_Passage to read:_
○ ○ ○ ○ ○ ○ ○
Financial Stress, Rising Costs, and the Future of Employee Well-Being

Closing the Financial Wellness Gap

Bank of America’s Workplace Benefits research found that the number of employees seeking employer support for financial wellness, emergency savings, and debt management has doubled in just two years, underscoring the growing role employers play in helping workers navigate financial stress.  Financial stress has quietly become one of the most significant workforce challenges facing employers today.

Employers are investing more than ever in employee well-being.  They’re expanding benefits, introducing financial wellness programs, enhancing healthcare offerings, and searching for new ways to support employees through a period of economic uncertainty. Yet financial stress continues to rise across the workforce.

Recent workforce research reveals a troubling reality: while employers believe they are effectively supporting employee financial well-being, many employees don’t feel that support at all. The result is a growing financial wellness gap one that affects productivity, engagement, healthcare decisions, retirement readiness, and long-term workforce resilience.

However, making resources available and helping employees actually use them are two very different things.

The Growing Workforce Impact of Financial Stress

Financial stress isn’t confined to a single employee demographic it reaches every level of the organization. Brandon Hall Group research found that in a recent survey, two-thirds of organizations reported that more than 70% of their workforce experiences financial pressures multiple times each week during the workweek. Whether it’s an entry-level employee struggling with everyday expenses, a mid-career professional balancing childcare and mortgage costs, or a senior leader planning for retirement, financial concerns are becoming a shared workforce challenge. As a result, financial stress is no longer limited to a small segment of employees.

Prudential’s 2026 Benefits & Beyond research found that 68% of employees experienced financial stress in the past year, with 28% describing it as significant or overwhelming. Nearly half reported greater economic uncertainty, and 44% said planning for the future has become more difficult.

The sources of stress are familiar:

  • Health Care Costs
  • Rising costs of everyday goods
  • Housing affordability challenges
  • Retirement savings concerns
  • Growing personal debt
  • Living paycheck to paycheck

Employees are reducing savings contributions, delaying retirement planning, postponing vacations, and most concerning, delaying necessary medical care because of financial concerns.

The Disconnect Employers Can’t Afford to Ignore

Many employers recognize these challenges and are taking action.

High-performing organizations are redesigning benefits, exploring new healthcare funding models, expanding wellness offerings, and implementing programs intended to improve employee financial resilience. Yet many employees often don’t see those efforts. Employers consistently cite employee well-being, employee experience, and retention among the top drivers of benefits decisions.
○ ○ ○ ○ ○ ○ ○
Records taken from a dataset
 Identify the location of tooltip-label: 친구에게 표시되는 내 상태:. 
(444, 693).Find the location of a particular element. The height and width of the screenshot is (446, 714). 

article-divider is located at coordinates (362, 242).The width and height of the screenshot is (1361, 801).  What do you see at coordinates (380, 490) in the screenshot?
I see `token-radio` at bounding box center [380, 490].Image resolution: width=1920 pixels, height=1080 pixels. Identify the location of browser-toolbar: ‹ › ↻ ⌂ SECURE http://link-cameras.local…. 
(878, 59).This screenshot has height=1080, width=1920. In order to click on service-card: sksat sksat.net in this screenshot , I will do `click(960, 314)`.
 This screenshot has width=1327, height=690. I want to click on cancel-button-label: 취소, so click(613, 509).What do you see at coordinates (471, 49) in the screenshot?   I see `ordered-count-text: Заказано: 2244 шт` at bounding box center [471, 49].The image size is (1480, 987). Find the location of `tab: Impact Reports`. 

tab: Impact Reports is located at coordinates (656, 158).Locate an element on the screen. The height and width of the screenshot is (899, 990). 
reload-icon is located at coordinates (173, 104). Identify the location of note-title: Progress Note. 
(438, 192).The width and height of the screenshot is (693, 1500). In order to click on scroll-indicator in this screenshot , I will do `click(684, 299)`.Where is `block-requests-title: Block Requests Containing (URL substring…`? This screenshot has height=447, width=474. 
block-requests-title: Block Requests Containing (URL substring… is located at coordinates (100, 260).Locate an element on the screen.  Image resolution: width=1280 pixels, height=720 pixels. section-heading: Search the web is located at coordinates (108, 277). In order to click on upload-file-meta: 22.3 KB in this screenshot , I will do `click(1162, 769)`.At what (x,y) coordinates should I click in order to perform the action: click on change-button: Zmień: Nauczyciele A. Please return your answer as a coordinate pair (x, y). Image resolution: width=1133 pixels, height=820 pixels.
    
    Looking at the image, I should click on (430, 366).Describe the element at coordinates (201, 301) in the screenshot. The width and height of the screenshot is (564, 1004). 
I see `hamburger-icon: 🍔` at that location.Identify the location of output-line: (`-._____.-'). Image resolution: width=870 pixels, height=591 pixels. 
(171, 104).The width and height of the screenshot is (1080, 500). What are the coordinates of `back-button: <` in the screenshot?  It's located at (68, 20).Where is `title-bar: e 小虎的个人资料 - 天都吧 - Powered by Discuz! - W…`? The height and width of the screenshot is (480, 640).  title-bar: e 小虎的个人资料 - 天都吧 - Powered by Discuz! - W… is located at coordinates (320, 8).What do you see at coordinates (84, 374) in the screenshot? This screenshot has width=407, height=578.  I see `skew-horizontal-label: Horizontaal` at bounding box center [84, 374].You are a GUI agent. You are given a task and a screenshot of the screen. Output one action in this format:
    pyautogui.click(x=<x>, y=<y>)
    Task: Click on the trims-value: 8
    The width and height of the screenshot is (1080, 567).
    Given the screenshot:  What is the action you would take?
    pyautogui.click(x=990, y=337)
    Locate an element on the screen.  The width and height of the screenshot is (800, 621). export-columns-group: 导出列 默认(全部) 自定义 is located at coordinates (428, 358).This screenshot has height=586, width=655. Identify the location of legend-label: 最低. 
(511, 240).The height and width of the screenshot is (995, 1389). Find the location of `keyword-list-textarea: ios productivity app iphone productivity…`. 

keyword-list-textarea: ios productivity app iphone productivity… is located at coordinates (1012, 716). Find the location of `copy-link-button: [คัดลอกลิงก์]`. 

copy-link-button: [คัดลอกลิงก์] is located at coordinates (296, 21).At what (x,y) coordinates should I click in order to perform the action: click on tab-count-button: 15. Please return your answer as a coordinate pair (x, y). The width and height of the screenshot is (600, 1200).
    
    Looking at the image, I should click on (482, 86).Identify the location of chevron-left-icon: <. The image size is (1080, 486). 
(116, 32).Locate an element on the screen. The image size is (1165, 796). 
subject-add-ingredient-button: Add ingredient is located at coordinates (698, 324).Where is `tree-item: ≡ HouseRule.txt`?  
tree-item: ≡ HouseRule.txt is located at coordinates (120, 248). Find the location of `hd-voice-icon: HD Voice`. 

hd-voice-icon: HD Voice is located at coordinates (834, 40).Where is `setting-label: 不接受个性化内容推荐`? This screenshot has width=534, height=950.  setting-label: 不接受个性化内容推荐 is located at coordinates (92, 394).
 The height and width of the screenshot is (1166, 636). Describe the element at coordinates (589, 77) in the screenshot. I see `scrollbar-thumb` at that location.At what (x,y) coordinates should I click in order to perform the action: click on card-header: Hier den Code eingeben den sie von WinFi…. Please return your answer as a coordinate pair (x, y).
○ ○ ○ ○ ○ ○ ○
_Activities:_
A – Quote the stretch of the article on employee financial stress from "Employers are investing" through "across the workforce.".
B – Render this sentence from the article on employee financial stress in Spanish: "Many employers recognize these challenges and are taking action."
C – Proceed with the article on employee financial stress, writing on from its final sentence.
The records have no connection to the article on employee financial stress.

_Responses per task:_
A –
Employers are investing more than ever in employee well-being.  They’re expanding benefits, introducing financial wellness programs, enhancing healthcare offerings, and searching for new ways to support employees through a period of economic uncertainty. Yet financial stress continues to rise across the workforce.

B – Muchos empleadores reconocen estos desafíos y están tomando medidas.

C –
Prudential research also uncovered some striking perception gaps:

  • 60% of employers believe they support employee financial health very or extremely well, while only 28% of employees agree.

Analysis of Brandon Hall Group Excellence Awards-winning organizations found that financial wellness programs remain significantly less prevalent than other well-being initiatives such as gym memberships and Employee Assistance Programs (EAPs). This suggests that while employers recognize the importance of financial well-being, many organizations are still early in building comprehensive financial wellness strategies.

The gap isn’t necessarily caused by a lack of investment.  It’s often caused by a lack of connection.  Employees cannot benefit from programs they don’t understand, can’t access, or don’t recognize as relevant to their lives.

Healthcare Costs Are Intensifying Financial Pressure

One of the most revealing findings in the Prudential research may also be the simplest. Only 13% of employees reported looking at employer-provided resources to help improve their financial situation.

Think about that.

At a time when financial stress is affecting the majority of workers, nearly nine out of ten employees aren’t turning to resources their employers already provide.

For years, organizations have focused heavily on building benefits portfolios. The next phase of financial wellness requires equal focus on helping employees discover, understand, and use those resources at the moments they matter most.

The difference between benefits investment and benefits impact is communication.

Along with Many Other Rising Costs, Healthcare Costs Are Making the Problem Worse

Healthcare costs are becoming one of the most significant drivers of financial stress.

Medical debt is contributing to employee financial stress. Bank of America reports that nearly one in five employees carry medical debt, adding to broader financial pressures that affect both personal well-being and workplace performance. Yet despite rising healthcare costs, only 34% of employees report saving or investing specifically for future healthcare expenses, leaving many workers vulnerable to additional financial strain.

One organization recognized that helping employees navigate rising healthcare costs required more than simply offering benefits, it required making those benefits easier to understand and use.

AZEK, recipient of Brandon Hall Group’s 2025 Gold Award for Best Benefits Strategy and Administration, redesigned its benefits strategy around transparency, flexibility, and employee communication. Rather than shifting rising healthcare costs directly to employees, the company used market benchmarking and data driven plan design to balance affordability with high-quality coverage while minimizing disruption. Employees were offered multiple plan options tailored to different needs and income levels, supported by proactive communication through benefits guides, town halls, onboarding, and ongoing updates.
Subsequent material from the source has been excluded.